Number of documents: 10
Number of chunks: 91


#### Embed Document Chunks 
Now we need to embed the document chunks and store them in a vectorstore. For this, we can use any text embedding model, however we need to be sure to use the same text embedding model when we embed our queries/questions at prediction time. To make things simple we will use the PaLM API for Embeddings. The langchain library provides a nice wrapper class around the PaLM Embeddings API, VertexAIEmbeddings().

Since Vertex AI Vector Search takes awhile (~45 minutes) to create an index, we will use Chroma instead to keep things simple. Of course, in a real-world use case with a large private knowledge-base, you may not be able to fit everything in memory. Langchain has a nice wrapper class for Chroma which allows us to pass in a list of documents, and an embedding class to create the vector store.

In [14]:
embedding = VertexAIEmbeddings(
    model_name="textembedding-gecko@001"
)  # PaLM embedding API

# set persist directory so the vector store is saved to disk
db = Chroma.from_documents(chunks, embedding, persist_directory="./vectorstore")

#### Putting it all together 

Now that everything is in place, we can tie it all together with a langchain chain. A langchain chain simply orchestrates the multiple steps required to use an LLM for a specific use case. In this case the process we will chain together first embeds the query/question, then performs a nearest neighbors lookup to find the relevant chunks, then uses the relevant chunks to formulate a response with an LLM. We will use the Chroma database as our vector store and PaLM as our LLM. Langchain provides a wrapper around PaLM, `VertexAI()`.

For this simple Q/A use case we can use langchain's `RetrievalQA` to link together the process.

In [15]:
# vector store
retriever = db.as_retriever(
    search_type="similarity",
    search_kwargs={"k": 10},  # number of nearest neighbors to retrieve
)

# PaLM API
# You can also set temperature, top_p, top_k
llm = VertexAI(model_name="text-bison@001", max_output_tokens=1024)

# q/a chain
qa = RetrievalQA.from_chain_type(
    llm=llm,
    chain_type="stuff",
    retriever=retriever,
    return_source_documents=True,
)

Now that everything is tied together we can send queries and get answers!

In [16]:
def ask_question(question: str):
    response = qa({"query": question})
    print(f"Response: {response['result']}\n")

    citations = {doc.metadata["source"] for doc in response["source_documents"]}
    print(f"Citations: {citations}\n")

    # uncomment below to print source chunks used
    # print(f"Source Chunks Used: {response['source_documents']}")

In [17]:
ask_question("What technology underpins large language models?")

Response: The technology that underpins large language models is the transformer architecture.

Citations: {'https://en.wikipedia.org/wiki/Large_language_model', 'https://en.wikipedia.org/wiki/GPT-3', 'https://en.wikipedia.org/wiki/Generative_pre-trained_transformer', 'https://en.wikipedia.org/wiki/Language_model', 'https://en.wikipedia.org/wiki/Open-source_artificial_intelligence'}



In [18]:
ask_question("When was the transformer introduced?")

Response: The transformer architecture was introduced in 2017.

Citations: {'https://en.wikipedia.org/wiki/Large_language_model', 'https://en.wikipedia.org/wiki/GPT-3', 'https://en.wikipedia.org/wiki/Generative_pre-trained_transformer', 'https://en.wikipedia.org/wiki/BERT_(language_model)', 'https://en.wikipedia.org/wiki/Prompt_engineering'}



Congrats! You have now built a toy retrieval augmented generation system from scratch and applied the learnings to build a more real system using a vector database and orchestration with langchain.

(Pixel coordinate grounding data)
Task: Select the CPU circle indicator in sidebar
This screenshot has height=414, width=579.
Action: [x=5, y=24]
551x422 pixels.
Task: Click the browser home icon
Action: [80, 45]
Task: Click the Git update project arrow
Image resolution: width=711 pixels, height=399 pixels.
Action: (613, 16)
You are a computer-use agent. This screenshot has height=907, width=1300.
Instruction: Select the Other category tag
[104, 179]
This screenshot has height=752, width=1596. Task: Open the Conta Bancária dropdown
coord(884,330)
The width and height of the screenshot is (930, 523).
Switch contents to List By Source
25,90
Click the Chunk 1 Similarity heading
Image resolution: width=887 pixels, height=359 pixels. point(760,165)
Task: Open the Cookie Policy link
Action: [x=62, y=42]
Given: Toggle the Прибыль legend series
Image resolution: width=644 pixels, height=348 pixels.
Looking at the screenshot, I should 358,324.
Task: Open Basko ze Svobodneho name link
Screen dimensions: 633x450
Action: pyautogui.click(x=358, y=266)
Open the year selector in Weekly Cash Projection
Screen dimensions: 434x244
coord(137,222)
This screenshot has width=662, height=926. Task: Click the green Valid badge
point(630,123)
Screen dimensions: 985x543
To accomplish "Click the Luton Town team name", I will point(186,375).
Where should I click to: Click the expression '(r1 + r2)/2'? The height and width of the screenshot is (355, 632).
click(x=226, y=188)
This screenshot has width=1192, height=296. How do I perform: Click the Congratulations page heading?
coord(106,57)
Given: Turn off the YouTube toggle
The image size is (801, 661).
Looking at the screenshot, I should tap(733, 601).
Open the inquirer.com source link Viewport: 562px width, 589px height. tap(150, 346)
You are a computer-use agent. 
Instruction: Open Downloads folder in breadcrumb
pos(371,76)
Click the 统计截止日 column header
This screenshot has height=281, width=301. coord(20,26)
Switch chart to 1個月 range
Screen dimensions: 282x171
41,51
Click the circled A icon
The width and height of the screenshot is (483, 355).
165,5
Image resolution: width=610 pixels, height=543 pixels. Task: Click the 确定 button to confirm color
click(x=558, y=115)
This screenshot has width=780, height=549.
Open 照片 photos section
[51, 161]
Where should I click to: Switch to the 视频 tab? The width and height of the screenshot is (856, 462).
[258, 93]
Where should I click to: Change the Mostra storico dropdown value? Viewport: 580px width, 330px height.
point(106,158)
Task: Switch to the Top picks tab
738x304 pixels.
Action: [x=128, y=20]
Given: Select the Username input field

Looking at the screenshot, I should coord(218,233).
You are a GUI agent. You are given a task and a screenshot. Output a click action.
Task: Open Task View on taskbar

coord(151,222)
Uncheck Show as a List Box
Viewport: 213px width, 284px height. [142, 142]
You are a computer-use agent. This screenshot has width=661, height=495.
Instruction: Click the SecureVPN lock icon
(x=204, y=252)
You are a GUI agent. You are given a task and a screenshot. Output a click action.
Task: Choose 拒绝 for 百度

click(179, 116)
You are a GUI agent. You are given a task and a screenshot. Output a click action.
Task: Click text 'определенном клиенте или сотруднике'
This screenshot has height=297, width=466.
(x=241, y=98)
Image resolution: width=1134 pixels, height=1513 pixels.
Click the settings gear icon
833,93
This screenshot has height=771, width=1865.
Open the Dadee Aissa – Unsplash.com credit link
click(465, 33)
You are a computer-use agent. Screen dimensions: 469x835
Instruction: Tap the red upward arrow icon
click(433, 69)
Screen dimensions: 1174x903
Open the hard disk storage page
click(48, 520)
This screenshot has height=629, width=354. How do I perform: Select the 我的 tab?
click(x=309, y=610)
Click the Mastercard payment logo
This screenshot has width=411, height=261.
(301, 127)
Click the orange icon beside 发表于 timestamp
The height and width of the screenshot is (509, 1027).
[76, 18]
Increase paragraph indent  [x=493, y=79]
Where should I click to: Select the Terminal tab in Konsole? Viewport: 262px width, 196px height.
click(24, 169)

BRIEF 1: Output the stretch of the notebook excerpt from "Response: The transformer" through "orchestration with langchain.", copied word for word.
BRIEF 2: For each of the following statements, answer yes or no as to whether it agrees with the notebook excerpt, and quote the words of the excerpt that decide it. (a) Chroma is used instead of Vertex AI Vector Search because creating an index in Vertex AI Vector Search takes about 45 minutes. (b) The retriever is configured to return 5 nearest neighbors. (c) Queries must be embedded with the same text embedding model that was used for the document chunks.

WORKED SOLUTION 1:
Response: The transformer architecture was introduced in 2017.

Citations: {'https://en.wikipedia.org/wiki/Large_language_model', 'https://en.wikipedia.org/wiki/GPT-3', 'https://en.wikipedia.org/wiki/Generative_pre-trained_transformer', 'https://en.wikipedia.org/wiki/BERT_(language_model)', 'https://en.wikipedia.org/wiki/Prompt_engineering'}



Congrats! You have now built a toy retrieval augmented generation system from scratch and applied the learnings to build a more real system using a vector database and orchestration with langchain.

WORKED SOLUTION 2:
(a) Yes: "Since Vertex AI Vector Search takes awhile (~45 minutes) to create an index, we will use Chroma instead to keep things simple."
(b) No: "search_kwargs={"k": 10},  # number of nearest neighbors to retrieve"
(c) Yes: "we need to be sure to use the same text embedding model when we embed our queries/questions at prediction time"